I study fat in Samoa: how people describe it, how health practitioners try to eliminate it, how best to eat it, or avoid it. During my fieldwork, my body (and my fat) was a method for learning about fat. My changing weight and tastes became a source of learning both about my Samoan interlocutors and about my American friends, family, and colleagues. Tasked with translation, I want to ask: why (some) fat?

* * *

I began fieldwork benefiting from thin privilege in my daily life. Thus, with room to grow (by Samoan standards), and with a desire to be liked, I ate my way through fieldwork, gaining weight during each preliminary fieldwork trip. I was encouraged and complimented for such embodied changes by my Samoan interlocutors. My growing girth was a regular source of pleasurable commentary. However, during my last fieldwork period, I began losing weight for a variety of reasons. As my adopted family and interlocutors grew concerned for my well-being, nudging food to me during meals or sympathetically commenting on my ill-fitting (read: loose) puletasi (Samoan made women’s shirts and skirts), my friends and family in the United States and New Zealand met me at airports, dinner parties, and conferences with zeal: “You look fantastic!”

* * *

When I talk about my fieldwork with family, friends, and acquaintances, I am frequently asked why, in simple terms, is the “obesity epidemic” happening in the islands.

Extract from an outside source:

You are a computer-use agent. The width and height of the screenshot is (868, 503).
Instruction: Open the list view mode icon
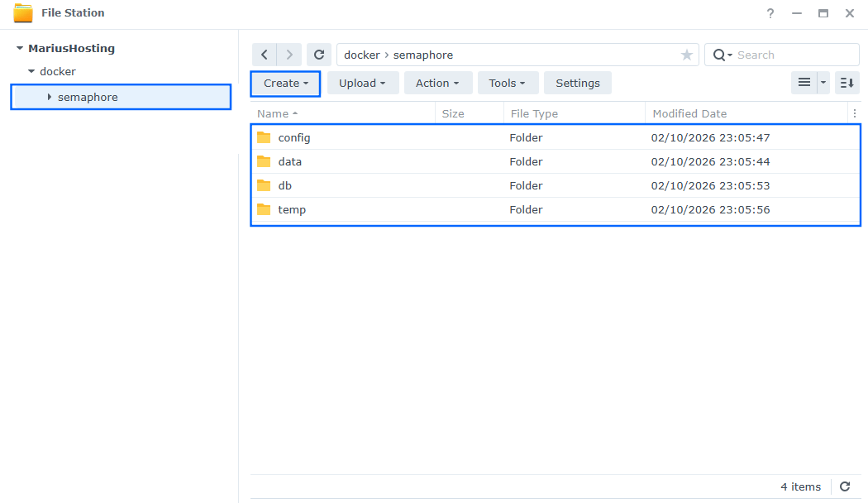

When I begin to explain the effects of changing global food trade and labor patterns, conversation sometimes turns to expressions of explicit disgust about the food I am describing. I often tried to quell concerns by talking about the tasty qualities of foods like tinned and fatty meats, which in the context of the United States, typically trigger a great deal of disgusted interest. These reactions––what I have come to see as delighted disgust––crystalize the ideas that Mary Douglas explored nearly forty years ago: “disgust and fear are taught, they are put into the mind by culture and have to be understood in a cultural…theory of classification” (Douglas 1975: ix). From these conversations, I have come to see disgust about food as a palimpsest for disgust about fat. Food talk, in this context, is acceptable fat talk.

* * *

Greenhalgh’s provocation highlights the inundation of the “war on fat” that permeates daily American life. This “war on fat” also permeated my fieldwork. However, I have also observed that not all fat is inappropriate for study: Fat in the field, fat at home, fat in labs, fat in clinics, fat in the United States, and fat in Samoa, are different material substances, and evoke different morals. Translating Greenhalgh’s provocation suggests that some topics of anthropology are appropriate while others are not. I find that anthropologists do study fat, which suggests even further that some kinds of fat are appropriate research topics while others are not.

Anthropologists have tended to study either the fat of others or the effects of fat fears in the global north. As Greenhalgh mentions, biological anthropologists have long studied obesity. Anthropologists have also studied anorexia, disordered eating, and thin-obsession. There is also a long tradition of understanding fat as a symbolic material in cultural anthropology and there are rich ethnographic studies of body size in Fiji, Guatemala, Puerto Rico, Belize, the Cook Islands, and Niger, to name only a few. In other words, fat seems to have appropriate places to be studied: among people who value it, among those who suffer from epidemiological transition, among those who control it––otherwise it is matter out of place.

While Greenhalgh suggests that fat is a neglected, dull and distasteful research topic among cultural anthropologists in the United States, it is a titillating and appropriate topic when applied to Others––fat Others. This fat has helped scholars hold up a mirror to our own thin-obsessed, now fit obsessed, society, but an anthropology of fat needs to be more than a reverse ethnographic portrayal.

In an effort to translate Greenhalgh’s ruminative provocation, I ask: why (some) fat? From where I stand as an anthropologist of Samoa, fat is studied in places where fat is widely assumed to be valued, even revered, but it is not studied with as much energy in places where fat is widely considered negative. Perhaps one way to move forward is to draw the boundaries of such an anthropology of fat wider, to include those who study weight, BMI, body size/shape, eating disorders, fat stigma, or laboratory studies of lipids.

References

Douglas, Mary. 1975. Implicit Meanings: Selected Essays in Anthropology. London: Routledge.